It’s unofficial: LLMs are hitting a wall.
This isn’t shocking. Some of us have been saying “This is an S-curve, not a takeoff” for almost two years. The week GPT-4 launched, the ‘community prediction’ for “When will the first weakly general AI system be devised, tested, and publicly announced?” at my former employer Metaculus dropped to October 2025 — less than a year from today! It has since receded to 2027 … and counting.
But what does it mean — for the frontier labs, for AI engineering, for AI policy? Well:
Labs
It’s very early days, the existence of a single slowdown is not dispositive, etc., but it seems at least possible there is only so much pure intelligence we can mine from the ore of human language, no matter how much of its articulation we can find or create.
This of course doesn’t mean AI itself will hit a wall. New architectures, new data sources, inference-time scaling, etc., are all promising new avenues. But we can’t expect qualitative leaps from inference-time scaling: as Erik Hoel puts it, “you can't search your way to AGI or superintelligence any more than I could search my way to a Theory of Everything by having 10,000 physics undergrads vote on proposals.”
All of which you have to admit it is … pretty awkward … if you are a money-losing frontier lab whose imputed value stemmed in part from the expected great strides along the road you were already traveling. Exploring new roads, without knowing which are dead ends, is another research model entirely. So: not great for OpenAI, Anthropic, Mistral, etc., unless they already have some kind of breakthrough new architecture(s) on tap internally. Probably neutral for DeepMind, which seems more architecturally experimental and is insulated by Google’s giant money fountain. And outright positive for those reportedly already working on whole new architectures, e.g. Ilya Sutskever & Daniel Gross’s SSI and John Carmack’s Keen.
Engineering
Whatever happens, it won’t be an AI winter. There will be no more AI winters. In AI winters, nobody except a few true believers cared about neural networks. But even if it now plateaus forever, generative AI is already, and will remain, an incredibly useful general-purpose cognitive tool, amanuensis, and anything-from-anything machine. (Albeit one that will continue to struggle with Moravec’s workplace paradox.)

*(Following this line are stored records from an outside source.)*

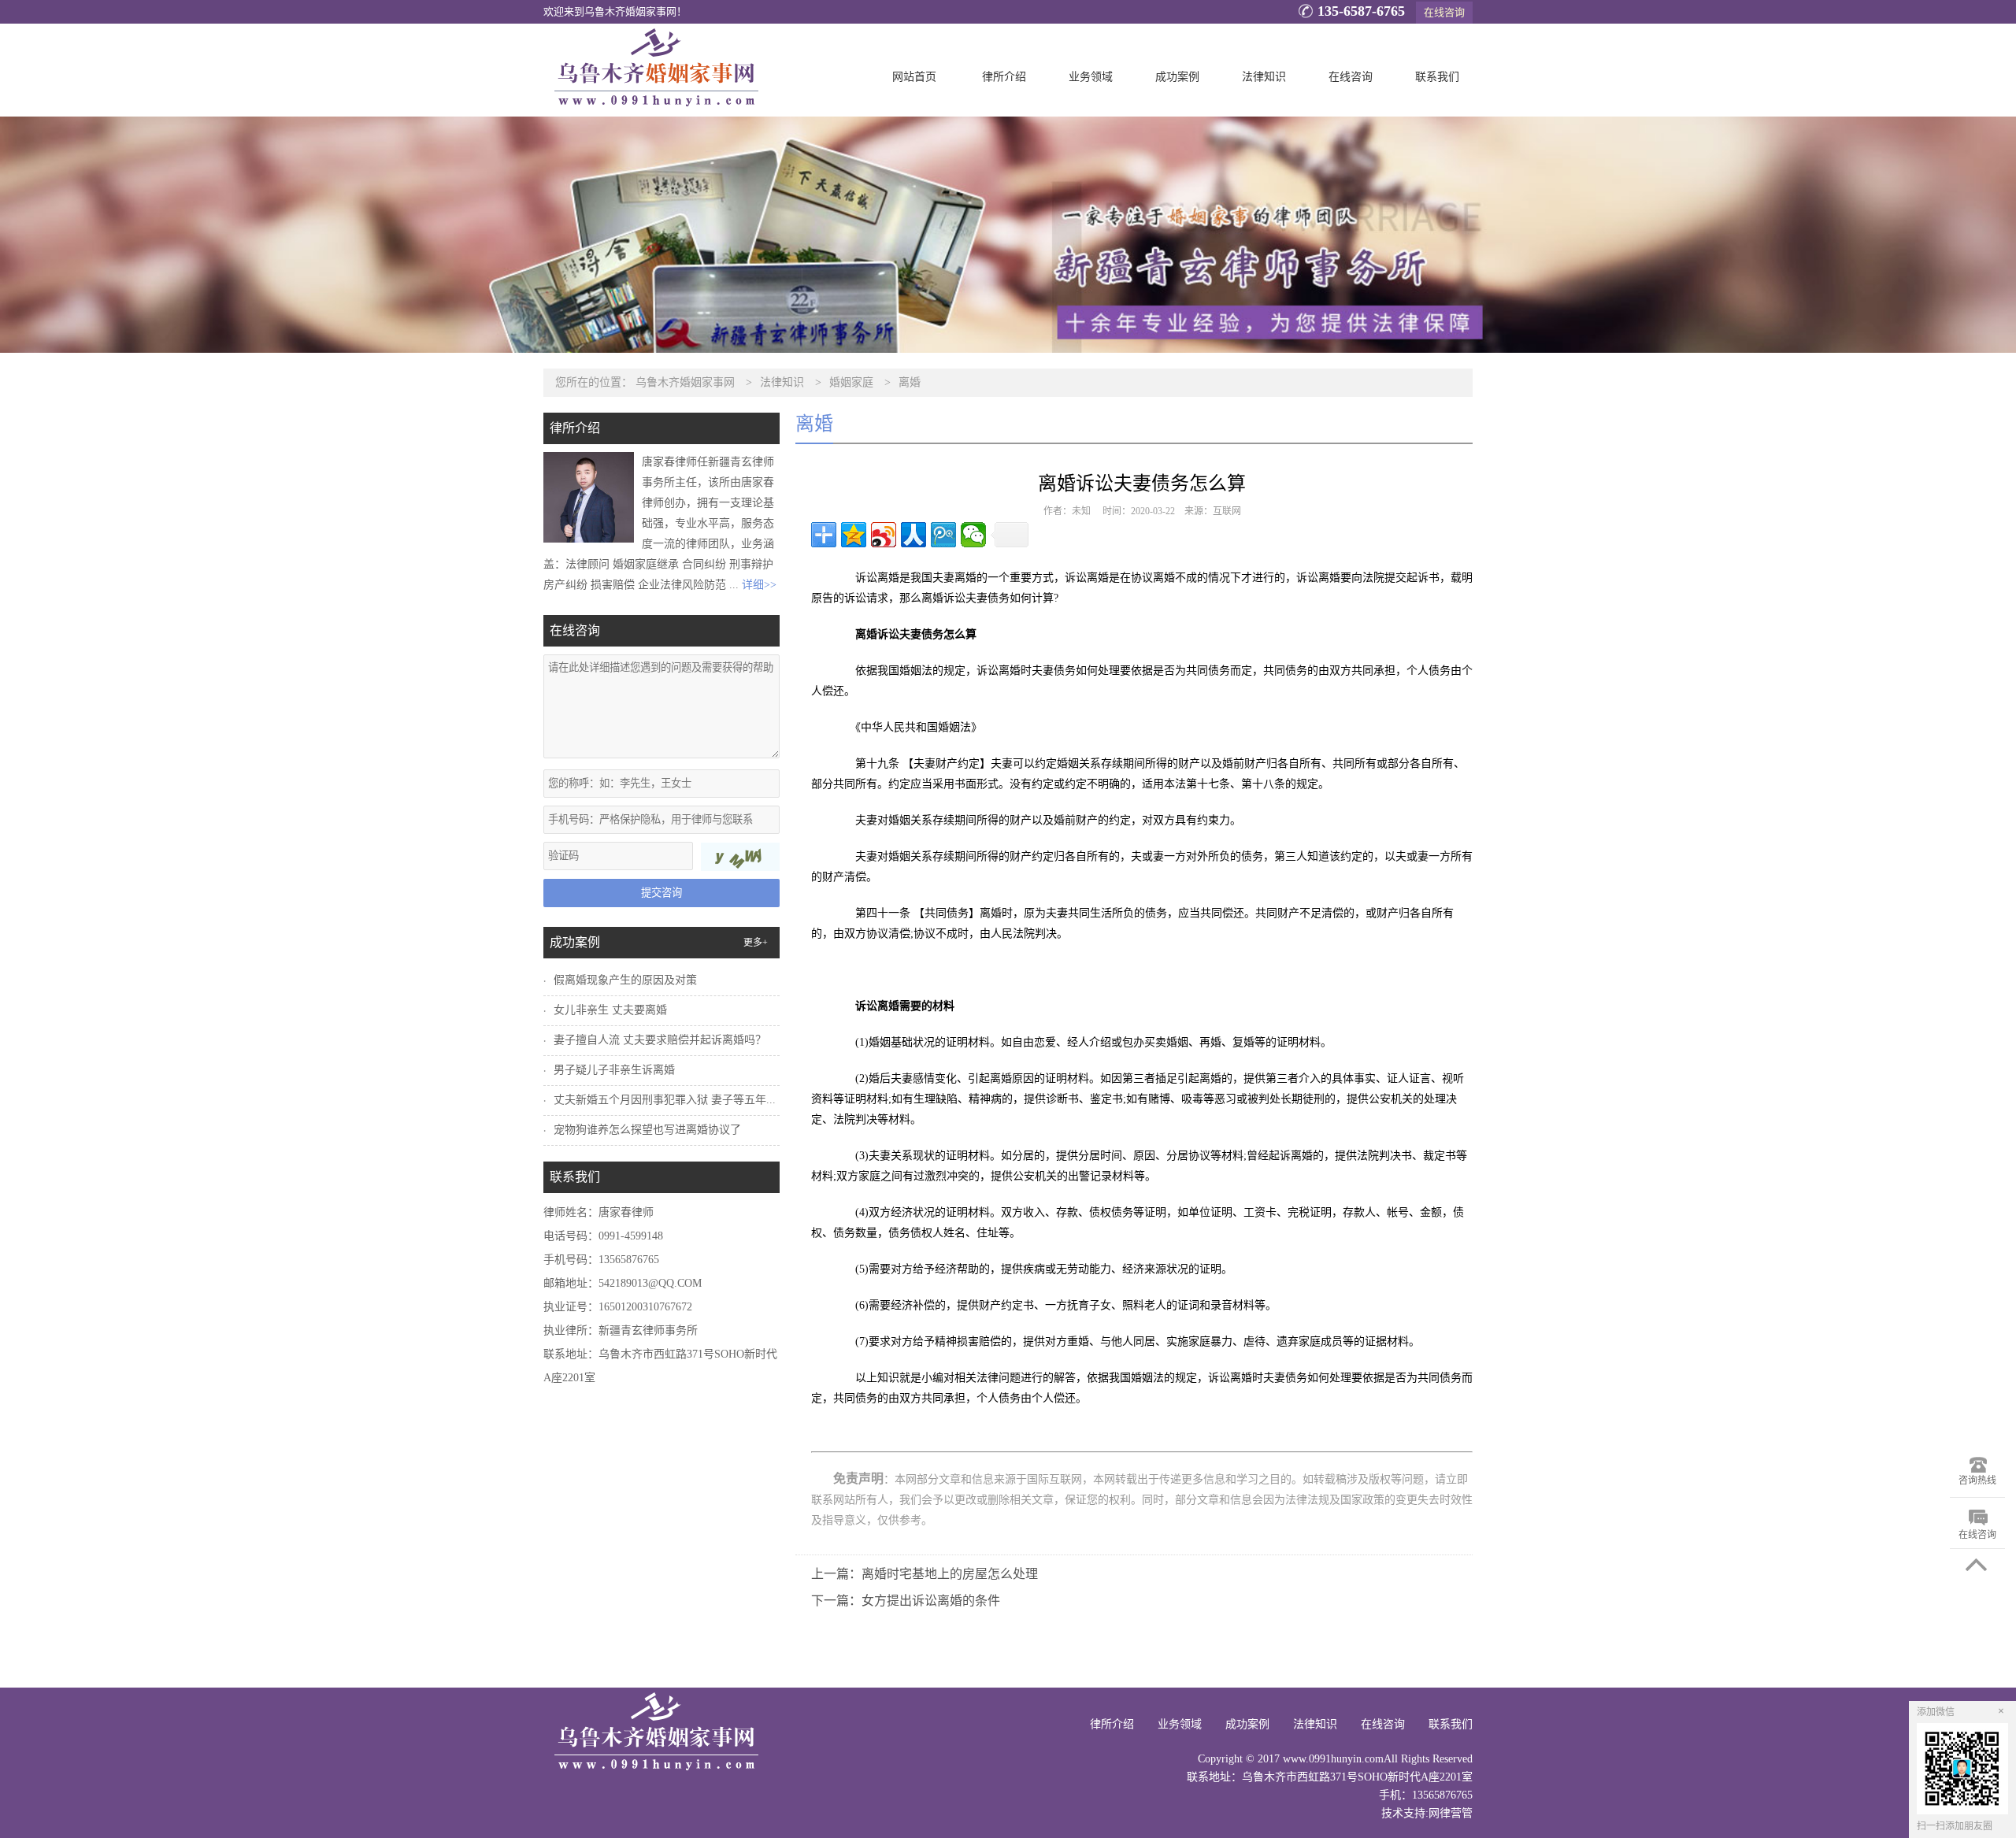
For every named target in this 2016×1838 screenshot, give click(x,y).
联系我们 (1437, 77)
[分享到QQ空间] (853, 534)
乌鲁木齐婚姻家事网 (685, 382)
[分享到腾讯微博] (943, 534)
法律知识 (1264, 77)
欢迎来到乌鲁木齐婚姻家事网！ (615, 12)
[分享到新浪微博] (883, 534)
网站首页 (914, 77)
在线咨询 (1444, 12)
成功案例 (1177, 77)
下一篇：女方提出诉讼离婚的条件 (905, 1600)
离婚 (910, 382)
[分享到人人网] (913, 534)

In fact this slowdown is arguably good for the majority of today’s AI startups. A huge risk (or at least perceived risk) that many faced was the prospect of being entirely wiped out by the mythical tsunami of the Next Frontier Model, capable of doing by itself, out of the box, whatever a startup previously painstakingly built atop the Last Frontier Model. That was always unlikely but it made (a subset of) both customers and investors very hesitant. Much less so in the light of this looming wall.
Policy
This is going to be kind of embarrassing for the more distraught AI safetyists. Who will presumably embrace that embarrassment! …since they (must) want to be wrong. This extends to the “Situational Awareness” kinds of analyses. One thing I learned at Metaculus is that while extending continuous lines into the future is indeed an important part of quality prognostication, when you encounter a discontinuity in those lines, you probably need to update your forecast rather a lot.
Put another way, if you model AI risk as a stock, it is really very much a growth stock; you’re valuing future risk, not today’s, which is minimal. You may have noticed that when the growth rate of an early-stage tech company slows palpably, its stock falls hard. Similarly, when AI capability growth slows, as seems to be happening, your AI Risk ‘stock’—i.e. your anxiety about that risk—should plummet accordingly.
(I won’t name names, but in mid-2023 I attended a dinner of some Very Prominent AI Safetyists where we were asked about our expectations of LLM capabilities in 2026. If memory serves, and admittedly it may not, we were asked questions like “Will LLMs three years from now be able to create a de novo Internet worm from scratch / a standing start / a single set of prompts, and with it infect a sizable number of computers?” I was one of only two people, of the 25 or so in the room, who expressed any skepticism at all. 2026 is now only 14 months away…)
The flip side, from a policy perspective, is that the warts and foibles of models like today’s models are likely to be with us for some time. I suspect that in the near future policymakers will have to deal with population-level revealed preference for mass usage of today’s chatbots. Despite all the (100% correct) warnings about hallucinations and dangerous errors and how LLMs are inferior to human tutors and doctors and editors and therapists, people will use them en masse and continue to do so … because they get value out of them, and because professional humans are rare and busy and expensive while ChatGPT and Claude are right there, always, for $20/month. Flawed as they are, most of the time their answers are far better than no answers at all.